5 hours ago, Aidon said:

I don't like the idea of making classes designed to be more survivable less survivable, in general.

 

It doesn't make them less survivable. It makes them have to put some thought first before recalling.

Recall is a way too easy to use "get me to safety" button. It used to be balanced because of the high PB numbers, but nowadays there's noone in the cities most of the time.

2 hours ago, f0xx said:

It used to be balanced because of the high PB numbers, but nowadays there's noone in the cities most of the time.

Unless ya know, its Marak or the hive or any of the other racial recall points in which point this was never true.

I don't really see any mages or communers running rampart to the point they need a nerf, regardless of the form and if your main problem is they recall too much, that means you're winning the engagements consistently, so why do they need a nerf again?

1 hour ago, Wade said:

I don't really see any mages or communers running rampart to the point they need a nerf.

This is not a communer (nor a mage) nerf. It's going to affect anyone that uses recall, no matter spell or consumable. 

 

1 hour ago, Wade said:

if your main problem is they recall too much, that means you're winning the engagements consistently, so why do they need a nerf again?

This is no nerf to begin with. The person that uses recall does not lose any functionality. The only thing that happens is the person who chases is made aware that his target recalled (if the target is careless to recall in an obvious spot). Good PKers don't need such a sign to begin with, since they know when their target recalls. As for mages, most of them recall in mid-fight anyway.

If anything, this is an incentive for people to pick better recall spots.

now now, lets be real here.  This would effect CC's more than anyone.  They rely on recall sometimes as their only way to escape.  Saying it will effect all who use recall is true, but not for the sake of balancing.  

And they do lose functionality.  They lose the ability to recall without tipping the enemy off that they have.  Ducking into an area with multiple junctures then recalling is a staple move for a CC.  You would take that away? 

If you think the nerf to fleeing is needed, then ok.  But don't try to minimize the impact.

9 minutes ago, Kyzarius said:

 Ducking into an area with multiple junctures then recalling is a staple move for a CC.  You would take that away?

A mark does not take that away at all. If you duck off a multiple juncture, your recall 'mark' could be anywhere and would be very difficult to find. Anybody who spends time to look for that mark is going to lose a lot of time compared to those who just run back to the recall area on the assumption (as we do now). Even less impactful if teleport and recall have the same mark.

If you know which room a person recalled from (in order to find a mark) you also by default know if they suddenly vanished (recalled or teleport). If you don't know which room they recalled from (didn't see it because they ducked areas), then you also don't know where the mark is. Short of the mark being on the entry path of the area, you probably aren't going to find it.

Do casters really recall in PK more often than others? Maybe? Do they suffer a significant balance disadvantage with a mark compared to other recallers? Negligible.

If you argue that casters have some disadvantage when leaving a mark due to casters being more mobile, you'd also have to agree they have an advantage in pursuing a mark they find.

I don't really see this having any real balance consideration. If you are really desperate to recall, you don't hide it anyways. If you are careless by recalling on an obvious path and close to your home enough for them to take advantage...this is no change. In all other cases it is just a "Oh, he bugged out." or "Let me spend a long time looking for proof of his recall.".

Given data:
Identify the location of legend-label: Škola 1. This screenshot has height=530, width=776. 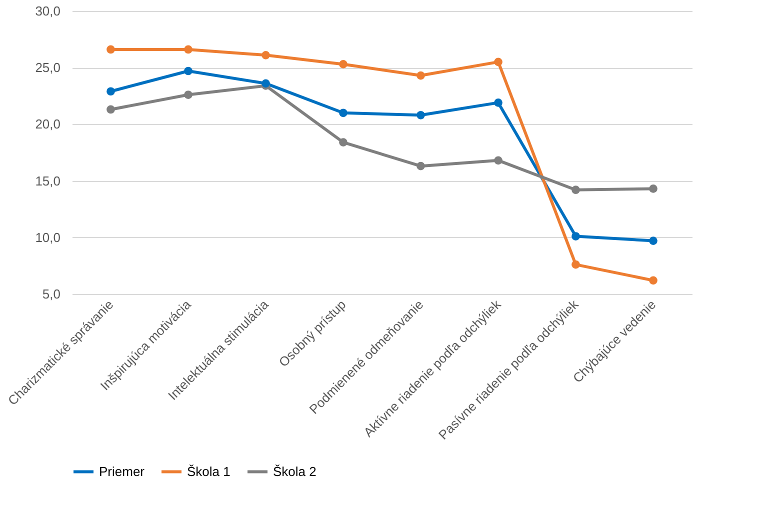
==
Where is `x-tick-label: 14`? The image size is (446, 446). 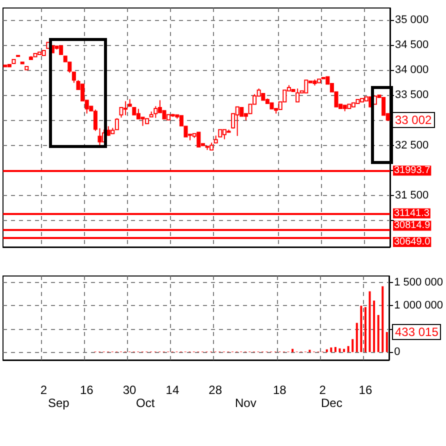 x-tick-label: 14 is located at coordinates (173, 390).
* * *
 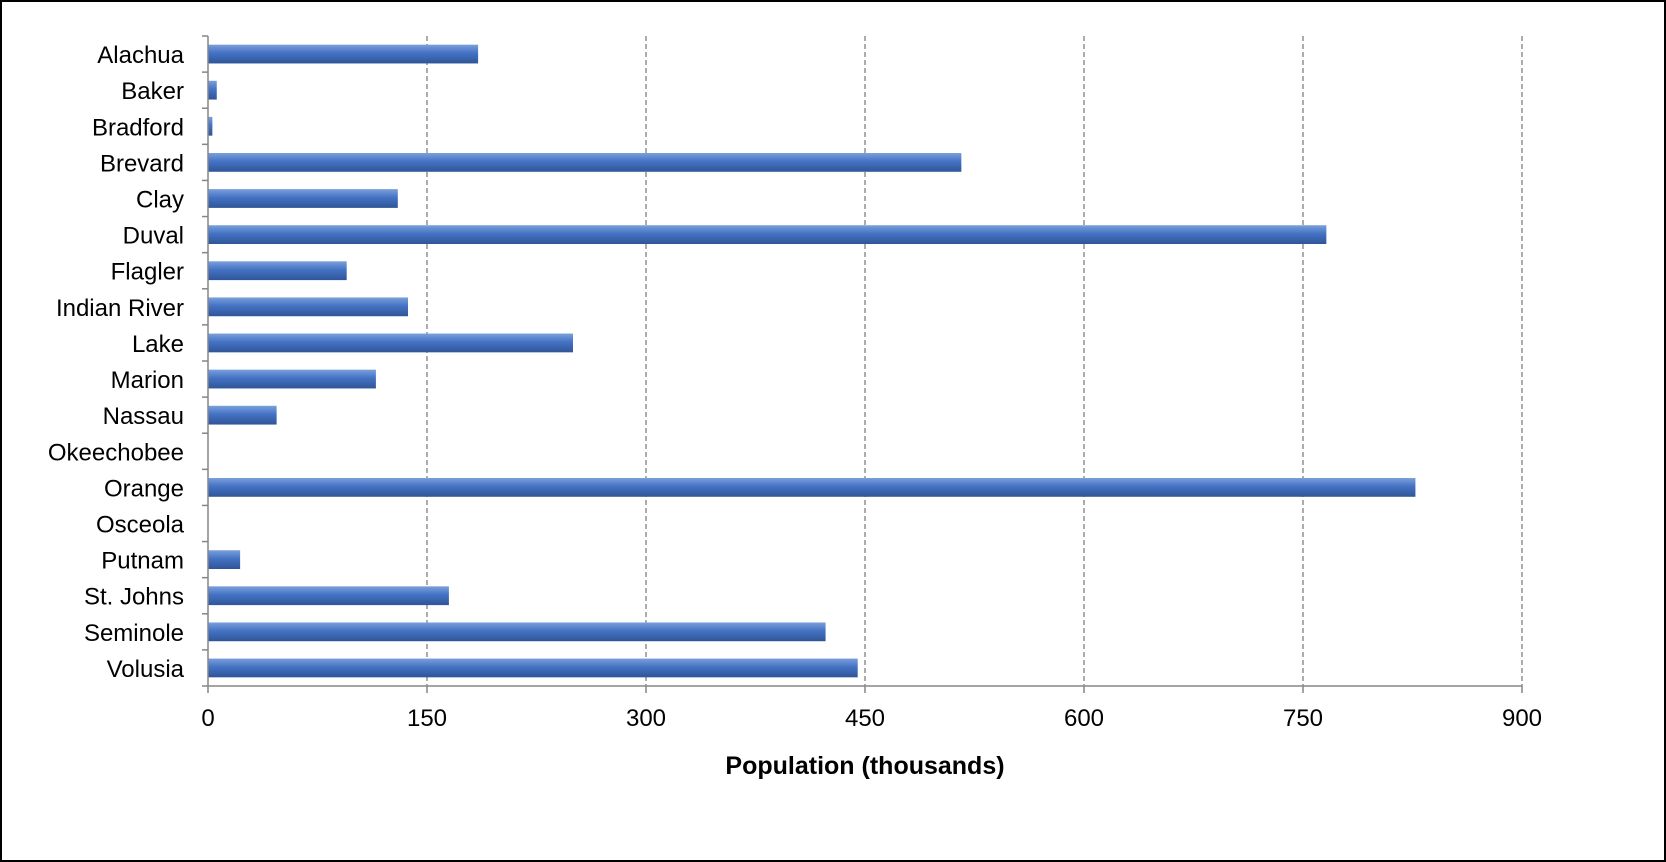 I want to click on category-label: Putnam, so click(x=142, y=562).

Activities:
**a)** Name each user that the forum thread about recall quotes with "said:". Give each name once.
**b)** Continue the forum thread about recall marks from the point where it stops.

Responses by task:
**a)** Aidon, f0xx, Wade, Kyzarius

**b)**
Finding a mark is difficult. Being able to take advantage of a found mark is even more difficult.

Yes, the change adds a small degree of tactical play, but that is a good thing. Hardly a significant balance game changer though.

yeah it could also be the 1st juncture they pick.  Alerting them that you recalled, getting them on your ass at your temple in half the time.

I disagree Kyz. The tactic you mentioned of ducking into an area with many junctures then recalling is something I do equally across all classes, it is a staple escape tactic in general.

Even though only CCs get the spell pretty much everyone carries recall potions and when it comes to escaping it is how you use recall not if you cast it vs quaff it.

10 minutes ago, Kyzarius said:

yeah it could also be the 1st juncture they pick.  Alerting them that you recalled, getting them on your ass at your temple in half the time.

Sure, it could be. Statistically, it won't be. It will quickly be a net loss of time if a player actively searches for marks. Much, much more likely to give you double or triple the recovery time in the temple than half the time, actually. By a degree * the number of exits * the number rooms you move - convergent path results. The numbers are HUGELY in favor of the recaller.

If you assume that people are going to be gamblers who look for marks, this is a huge buff for people who recall. Chasers will very quickly understand it is a mistake to look for marks and stop such searches -- unless tactically relevant. Slight buff to recaller if recaller is smart and chaser is dumb. Slight buff to chaser if chaser is smart and recaller is dumb. No real change if both are dumb or smart. This is optimal for a good change.

Net result being, no real buff or nerf.

Edited

I am sorry, but if someone is running from me and ducks and recall  leaving a mark for me to find.  then they will die faster.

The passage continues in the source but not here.